How Do You Know If You Have A Sesame Allergy?

Foods are a combination of many ingredients; often, it is hard to pinpoint the exact element that causes the allergy. For example, you might be allergic to shellfish, which you are not aware of. But the food you ate both had shellfish and sesame seeds in it; how do you know what caused you the allergic reaction- the shellfish or the sesame seeds?

To diagnose sesame allergy, you might have to go through a blood IgE test, skin prick test, or an oral sesame seed challenge test. Make sure you don’t take any antihistamines before the test. That’s because if you conduct an IgE test after you consume antihistamine, the result might not come out as false negatives to food sensitivities. If you have a repeating history of developing reactions after consuming this particular food, you can consider yourself allergic to it.

What Foods Can Trigger Sesame Allergy?

Although sesame has some health benefits, foods that contain sesame seeds or sesame oil can trigger sesame allergy in people who are sensitive to it. For example, hummus, tahini, falafel, tempeh, salads, muesli, granola bar, nuts and seeds bar, any type of baked goods and bread can have sesame on them. Regular foods like soup, sushi, stew, stir fry, flavored rice, marinades, dressing, sauces, dips, noodles, sausage, tortilla, pita, or chips can contain sesame.

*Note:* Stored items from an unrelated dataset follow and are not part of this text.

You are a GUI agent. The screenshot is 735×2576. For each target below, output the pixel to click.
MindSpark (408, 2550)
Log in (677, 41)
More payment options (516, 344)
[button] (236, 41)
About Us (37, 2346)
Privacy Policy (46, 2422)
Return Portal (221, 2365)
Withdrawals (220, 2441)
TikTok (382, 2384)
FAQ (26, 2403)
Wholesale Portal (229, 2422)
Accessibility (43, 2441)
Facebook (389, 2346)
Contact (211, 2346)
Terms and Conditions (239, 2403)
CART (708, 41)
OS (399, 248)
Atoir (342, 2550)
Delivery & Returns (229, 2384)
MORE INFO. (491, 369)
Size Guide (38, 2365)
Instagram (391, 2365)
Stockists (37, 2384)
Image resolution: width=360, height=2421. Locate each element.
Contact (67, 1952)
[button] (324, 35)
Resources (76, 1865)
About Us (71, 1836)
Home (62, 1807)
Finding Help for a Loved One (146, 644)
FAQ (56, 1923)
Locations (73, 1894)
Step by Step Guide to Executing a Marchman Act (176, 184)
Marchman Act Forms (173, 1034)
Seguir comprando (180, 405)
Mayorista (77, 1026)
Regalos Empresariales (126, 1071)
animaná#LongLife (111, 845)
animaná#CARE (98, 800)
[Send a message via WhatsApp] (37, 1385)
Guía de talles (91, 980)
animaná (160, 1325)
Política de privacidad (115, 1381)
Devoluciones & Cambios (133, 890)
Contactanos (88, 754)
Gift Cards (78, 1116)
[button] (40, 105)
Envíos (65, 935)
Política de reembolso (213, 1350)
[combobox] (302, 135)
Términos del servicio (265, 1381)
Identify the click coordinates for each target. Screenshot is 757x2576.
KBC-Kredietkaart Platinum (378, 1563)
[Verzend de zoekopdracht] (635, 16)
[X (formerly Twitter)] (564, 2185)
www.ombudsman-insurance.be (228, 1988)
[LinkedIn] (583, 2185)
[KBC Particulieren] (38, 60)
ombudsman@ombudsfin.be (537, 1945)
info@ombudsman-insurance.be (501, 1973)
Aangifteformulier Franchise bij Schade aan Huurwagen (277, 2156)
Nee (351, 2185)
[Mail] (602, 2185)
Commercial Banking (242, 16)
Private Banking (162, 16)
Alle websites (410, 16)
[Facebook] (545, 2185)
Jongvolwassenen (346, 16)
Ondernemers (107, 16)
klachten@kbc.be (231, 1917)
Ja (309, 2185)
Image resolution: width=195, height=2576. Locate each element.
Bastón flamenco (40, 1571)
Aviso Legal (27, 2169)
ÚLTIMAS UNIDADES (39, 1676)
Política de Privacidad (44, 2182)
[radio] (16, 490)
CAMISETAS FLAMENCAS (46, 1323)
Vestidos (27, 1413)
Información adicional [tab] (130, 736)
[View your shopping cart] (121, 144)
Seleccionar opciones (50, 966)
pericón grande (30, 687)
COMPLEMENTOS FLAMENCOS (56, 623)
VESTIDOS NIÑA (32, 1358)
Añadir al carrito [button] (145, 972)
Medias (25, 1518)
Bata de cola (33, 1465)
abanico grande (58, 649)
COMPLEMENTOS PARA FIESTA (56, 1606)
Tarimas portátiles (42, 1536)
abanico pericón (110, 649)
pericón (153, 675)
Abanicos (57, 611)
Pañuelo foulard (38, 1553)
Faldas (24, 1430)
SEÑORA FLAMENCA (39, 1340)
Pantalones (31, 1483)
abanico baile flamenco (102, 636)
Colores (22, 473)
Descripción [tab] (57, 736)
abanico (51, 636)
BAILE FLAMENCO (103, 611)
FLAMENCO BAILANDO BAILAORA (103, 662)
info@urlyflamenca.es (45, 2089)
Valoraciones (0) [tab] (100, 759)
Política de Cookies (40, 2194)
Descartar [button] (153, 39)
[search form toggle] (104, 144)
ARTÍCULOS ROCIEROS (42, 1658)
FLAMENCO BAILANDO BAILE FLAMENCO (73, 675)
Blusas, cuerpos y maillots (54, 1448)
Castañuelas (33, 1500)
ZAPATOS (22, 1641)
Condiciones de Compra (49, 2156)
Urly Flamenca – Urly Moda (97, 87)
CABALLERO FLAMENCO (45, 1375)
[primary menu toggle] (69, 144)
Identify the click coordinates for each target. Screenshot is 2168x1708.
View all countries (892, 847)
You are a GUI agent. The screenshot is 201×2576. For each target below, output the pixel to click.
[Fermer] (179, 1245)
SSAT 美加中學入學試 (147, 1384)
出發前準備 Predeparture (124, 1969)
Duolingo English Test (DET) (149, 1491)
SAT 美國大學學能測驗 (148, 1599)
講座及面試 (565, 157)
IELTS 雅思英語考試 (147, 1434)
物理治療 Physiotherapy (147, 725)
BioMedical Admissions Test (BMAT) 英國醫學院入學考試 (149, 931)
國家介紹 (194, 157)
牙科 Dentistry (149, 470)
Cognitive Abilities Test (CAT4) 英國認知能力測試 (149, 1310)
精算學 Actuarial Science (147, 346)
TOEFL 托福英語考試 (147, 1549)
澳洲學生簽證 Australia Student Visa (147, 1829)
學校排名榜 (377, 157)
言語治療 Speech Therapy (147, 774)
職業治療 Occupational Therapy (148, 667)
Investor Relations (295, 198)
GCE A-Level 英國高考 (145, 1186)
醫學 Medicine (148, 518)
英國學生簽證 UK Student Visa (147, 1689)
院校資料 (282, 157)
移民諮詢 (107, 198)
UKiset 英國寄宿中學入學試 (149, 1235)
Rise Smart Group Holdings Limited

Whenever you are dining out in restaurants, remember to check the ingredients of the items you are going to order, especially if it’s Asian, Turkish, or middle eastern cuisine. Sesame can be alternatively named Benne Seed, Gingelly, Sesamol, or Sim Sim; keep an eye out for these names. Moreover, keep in mind that people with sesame allergy can also be allergic to other seeds, as they contain a similar allergen as sesame.

Can Non-Food Items Cause You A Sesame Allergy?

Sesame is not only consumed in foods; it is also used in different cosmetics and medications. You can again come in contact with sesame from various pet food items or dietary supplements. Whenever you are buying such products, make sure you thoroughly go through the list of ingredients. It is mandatory for the manufactures to mention sesame in their product label if they contain sesame.

What to Do If You Have a Sesame Allergy?

It is no brainer that you should avoid foods that trigger any of your allergies and sensitivities. If you have mild symptoms, you can treat them with some over-the-counter medication such as antihistamines. If you have any other pre-existing medical condition, make sure you consult with a doctor before taking any over the counter medicine.

However, if you find yourself or others developing severe reactions or even anaphylactic symptoms, you should immediately seek medical attention. If you have an Epinephrine shot, you should use that EpiPen right away. It can prevent the symptoms of anaphylaxis and might even save your life.

If You Have a Sesame Allergy, Make Sure You Follow These

  • Check the ingredients that you want to cook. Remove items that contain sesame from your kitchen.
  • Even if sesame oil is refined, it can contain the allergen. Be vigilant when you are traveling. Whenever you are eating out, make a point to ask what oil was used to prepare the food. In many cultures, using sesame oil in cooking is as normal as adding salt to it; they might not even think of mentioning that they have used sesame oil.
  • Know what symptoms are associated with sesame allergy for your case. Have an emergency plan and remain calm if things get out of hand.

The Bottom Line

Sesame allergy is a lifelong condition that cannot be treated. It can develop in people of all ages. But it is not difficult to avoid foods that set off your allergic reaction. Be mindful of what you are eating or using as medication or cosmetics.  Application of allergic cosmetics might not seem as severe as consuming allergic foods, but they still can have an extreme reaction. However, with proper caution, you can learn to live with sesame allergy.